Written tasks —
1. Extract the passage of the "Pain & Glory" review from "But while not" to "spiritual or otherwise.", copying it word for word.
2. Continue the review of "Pain & Glory" from its final sentence.

Page excerpt —
----

But while not to diminish the creativity you might employ in your own introspection, with "Pain & Glory," Almodóvar artistically unfurls why he is the auteur and we are the audience. He takes the personal and, tossing it around in his creativity machine, presents the universal truths that make us a piece of that continent to which the English cleric Donne alludes. There is a wrestling match that takes place among our id, our ego and whatever other parts of our inner nature exact their affect as we work through the process. The indulgence is that there is destiny in us human beings, spiritual or otherwise.
 
So this is highfalutin stuff, a necessary, anti-philistine offering that, through the touching, simple biographical moments beneath the hoity-toity postulations, raises its fists to the mendacious robber barons currently trying to wrest away all that civilized people have achieved.
 
Films of this cerebral caliber are reminders. We have worth, and aren't about to trade our humanitarian gains for the fool's gold that is implied in a so-called good economy that anomalously deprives way too many folks from affordable health care, causes some to work two jobs to survive and each night sends an unconscionable number of kids to bed hungry.
 
While Almodóvar's latest tour de force doesn't directly address its altruistic reaction to those piggish parts of our population who don't care a feather or a fig, a good part of its aesthetic appeal, as in many other forms of 24-carat art, is in the truth-divulging filigree. In one scene when Salvador visits a sketchy neighborhood in Madrid to score drugs, the director implies volumes of sociological perception. If I were a bit smarter I'd probably know what sort of realism it is, or maybe even coin my own term for it. But the fact is, the protagonist's Hesse-like journey through his past and present is arguably a microcosm of our worldview, or, to be a bit more precise if not entirely pretentious, what the German thinkers call Weltanschauung.

----

Data provided —
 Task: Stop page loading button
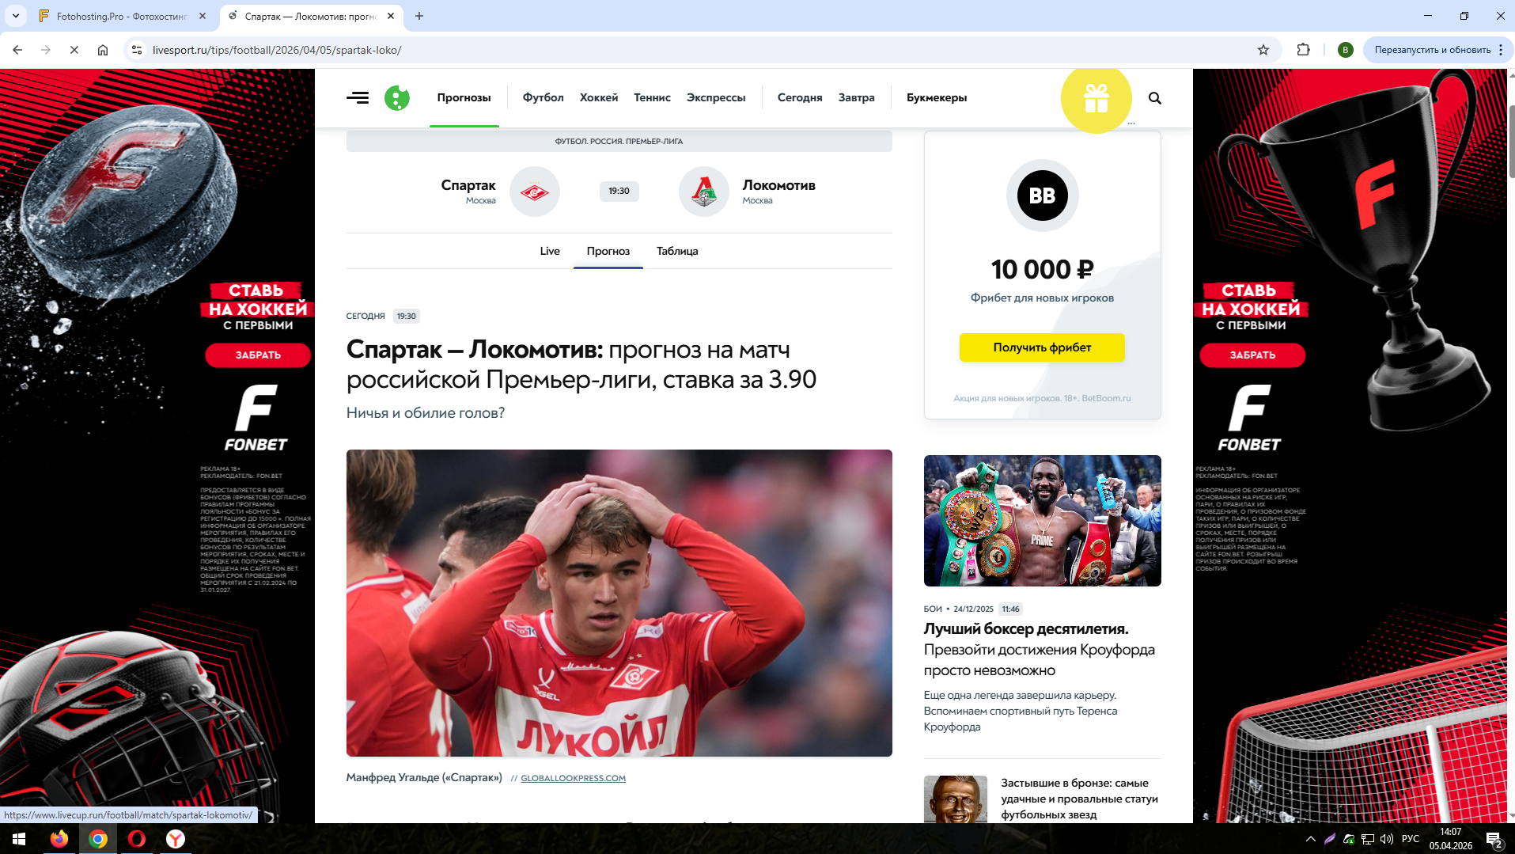coord(74,50)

----

Responses to the tasks —
1.
But while not to diminish the creativity you might employ in your own introspection, with "Pain & Glory," Almodóvar artistically unfurls why he is the auteur and we are the audience. He takes the personal and, tossing it around in his creativity machine, presents the universal truths that make us a piece of that continent to which the English cleric Donne alludes. There is a wrestling match that takes place among our id, our ego and whatever other parts of our inner nature exact their affect as we work through the process. The indulgence is that there is destiny in us human beings, spiritual or otherwise.

2.
 
Adding, even in its anguishing and most confusing moments, to the bittersweet celebration of the life experience, is Almodóvar's ceaselessly fascinating use of his filmic palette. His deft sleight of hand in the integration of visually arresting backdrops adds a complementing dimension that is a veritable party for the eyes. Like a great ballplayer who makes his peerless abilities seem easy if not outright G-d-given, there is a deceptive simplicity in construction ... an economy of genius that allows him to fit all of his narrative's elements into a storytelling package that is neither small nor large, old or new.
 
Hence, mixing the art and science of the medium with a catalytic dab of the alchemy that is pure Almodóvar, "Pain & Glory" deserves a place on every cineaste's dance card. And, for students of the art who might hope to make a buck at this game one day, the technical expertise of the seamlessly accomplished flashbacks is a moviemaking lesson unto itself.
 
Getting the nod to play the object of Pedro Almodóvar's concern, affection and disdain, arguably as much an honor as being singled out by Hitchcock, Kubrick or Altman, Mr. Banderas is superb as a modern-day Job. Swirling around in the troubled waters of what was and might be, he is visibly haggard, but, despite more than one frightening health scare and a dabbling in drugs, he is thus far a survivor, a mortal crash dummy with a soul. All of which engages our imagination as we anxiously hope that, by movie's end, Salvador Mallo's glory will outweigh his pain.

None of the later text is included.